▶ **How to complete this task**:
Begin with the first line of the entries below. Copy each line exactly, stopping after the one that contains "You are a computer-use agent. Image".

Dataset entries
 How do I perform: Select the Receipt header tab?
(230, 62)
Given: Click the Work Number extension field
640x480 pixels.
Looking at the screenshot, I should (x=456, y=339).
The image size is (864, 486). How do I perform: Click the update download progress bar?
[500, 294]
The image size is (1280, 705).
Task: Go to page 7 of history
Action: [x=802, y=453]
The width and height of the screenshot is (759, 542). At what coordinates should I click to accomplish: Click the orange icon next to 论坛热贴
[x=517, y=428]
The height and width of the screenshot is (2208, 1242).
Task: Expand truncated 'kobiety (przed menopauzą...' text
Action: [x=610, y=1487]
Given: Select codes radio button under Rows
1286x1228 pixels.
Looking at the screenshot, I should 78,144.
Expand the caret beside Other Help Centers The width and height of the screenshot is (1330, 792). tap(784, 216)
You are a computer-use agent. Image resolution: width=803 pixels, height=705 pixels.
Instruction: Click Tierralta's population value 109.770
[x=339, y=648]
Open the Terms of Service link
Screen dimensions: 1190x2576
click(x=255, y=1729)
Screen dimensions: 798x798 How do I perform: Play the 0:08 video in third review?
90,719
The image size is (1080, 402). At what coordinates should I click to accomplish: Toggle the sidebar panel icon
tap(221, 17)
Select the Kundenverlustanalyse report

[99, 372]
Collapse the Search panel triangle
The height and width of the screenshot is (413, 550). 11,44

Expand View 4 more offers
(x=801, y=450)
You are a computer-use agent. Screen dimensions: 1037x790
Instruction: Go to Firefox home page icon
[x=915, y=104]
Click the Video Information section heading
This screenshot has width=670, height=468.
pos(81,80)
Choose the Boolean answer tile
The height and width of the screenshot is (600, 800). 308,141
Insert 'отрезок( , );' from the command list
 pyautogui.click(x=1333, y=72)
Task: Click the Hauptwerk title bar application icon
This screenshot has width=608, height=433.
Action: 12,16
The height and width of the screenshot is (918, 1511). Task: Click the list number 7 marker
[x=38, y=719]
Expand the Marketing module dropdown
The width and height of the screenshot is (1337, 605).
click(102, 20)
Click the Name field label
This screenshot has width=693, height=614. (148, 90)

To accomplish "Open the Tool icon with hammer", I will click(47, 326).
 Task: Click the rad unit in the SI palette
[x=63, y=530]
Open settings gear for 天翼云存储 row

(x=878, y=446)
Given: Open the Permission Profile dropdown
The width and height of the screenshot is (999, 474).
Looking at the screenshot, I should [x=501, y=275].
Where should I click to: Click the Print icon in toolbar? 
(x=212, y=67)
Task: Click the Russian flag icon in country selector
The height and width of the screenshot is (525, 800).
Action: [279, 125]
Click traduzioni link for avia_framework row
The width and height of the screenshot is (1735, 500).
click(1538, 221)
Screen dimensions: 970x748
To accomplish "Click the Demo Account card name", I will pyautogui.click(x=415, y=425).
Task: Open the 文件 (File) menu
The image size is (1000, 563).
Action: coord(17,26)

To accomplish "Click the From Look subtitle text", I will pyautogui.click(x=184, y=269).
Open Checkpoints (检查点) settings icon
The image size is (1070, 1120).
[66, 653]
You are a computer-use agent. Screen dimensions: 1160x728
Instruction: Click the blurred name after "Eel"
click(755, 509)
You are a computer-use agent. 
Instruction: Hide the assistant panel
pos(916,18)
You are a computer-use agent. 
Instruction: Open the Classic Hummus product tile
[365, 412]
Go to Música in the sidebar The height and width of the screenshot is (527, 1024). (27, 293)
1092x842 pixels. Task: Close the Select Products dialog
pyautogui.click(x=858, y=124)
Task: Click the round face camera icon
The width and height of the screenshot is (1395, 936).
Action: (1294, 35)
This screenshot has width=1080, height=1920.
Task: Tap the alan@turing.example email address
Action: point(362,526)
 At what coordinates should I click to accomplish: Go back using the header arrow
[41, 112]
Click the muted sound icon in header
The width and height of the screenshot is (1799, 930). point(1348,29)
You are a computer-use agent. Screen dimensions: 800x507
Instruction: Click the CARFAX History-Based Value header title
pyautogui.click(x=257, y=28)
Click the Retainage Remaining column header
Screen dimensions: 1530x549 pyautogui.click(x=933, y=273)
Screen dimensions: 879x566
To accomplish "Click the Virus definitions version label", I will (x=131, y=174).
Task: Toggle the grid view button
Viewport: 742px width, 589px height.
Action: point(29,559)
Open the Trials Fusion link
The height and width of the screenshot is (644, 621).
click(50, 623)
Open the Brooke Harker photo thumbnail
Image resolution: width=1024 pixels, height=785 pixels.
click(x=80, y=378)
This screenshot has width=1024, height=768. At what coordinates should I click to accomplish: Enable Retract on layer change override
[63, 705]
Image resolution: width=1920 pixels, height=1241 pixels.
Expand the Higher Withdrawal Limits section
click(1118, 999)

▶ **Response box**:
 How do I perform: Select the Receipt header tab?
(230, 62)
Given: Click the Work Number extension field
640x480 pixels.
Looking at the screenshot, I should (x=456, y=339).
The image size is (864, 486). How do I perform: Click the update download progress bar?
[500, 294]
The image size is (1280, 705).
Task: Go to page 7 of history
Action: [x=802, y=453]
The width and height of the screenshot is (759, 542). At what coordinates should I click to accomplish: Click the orange icon next to 论坛热贴
[x=517, y=428]
The height and width of the screenshot is (2208, 1242).
Task: Expand truncated 'kobiety (przed menopauzą...' text
Action: [x=610, y=1487]
Given: Select codes radio button under Rows
1286x1228 pixels.
Looking at the screenshot, I should 78,144.
Expand the caret beside Other Help Centers The width and height of the screenshot is (1330, 792). tap(784, 216)
You are a computer-use agent. Image resolution: width=803 pixels, height=705 pixels.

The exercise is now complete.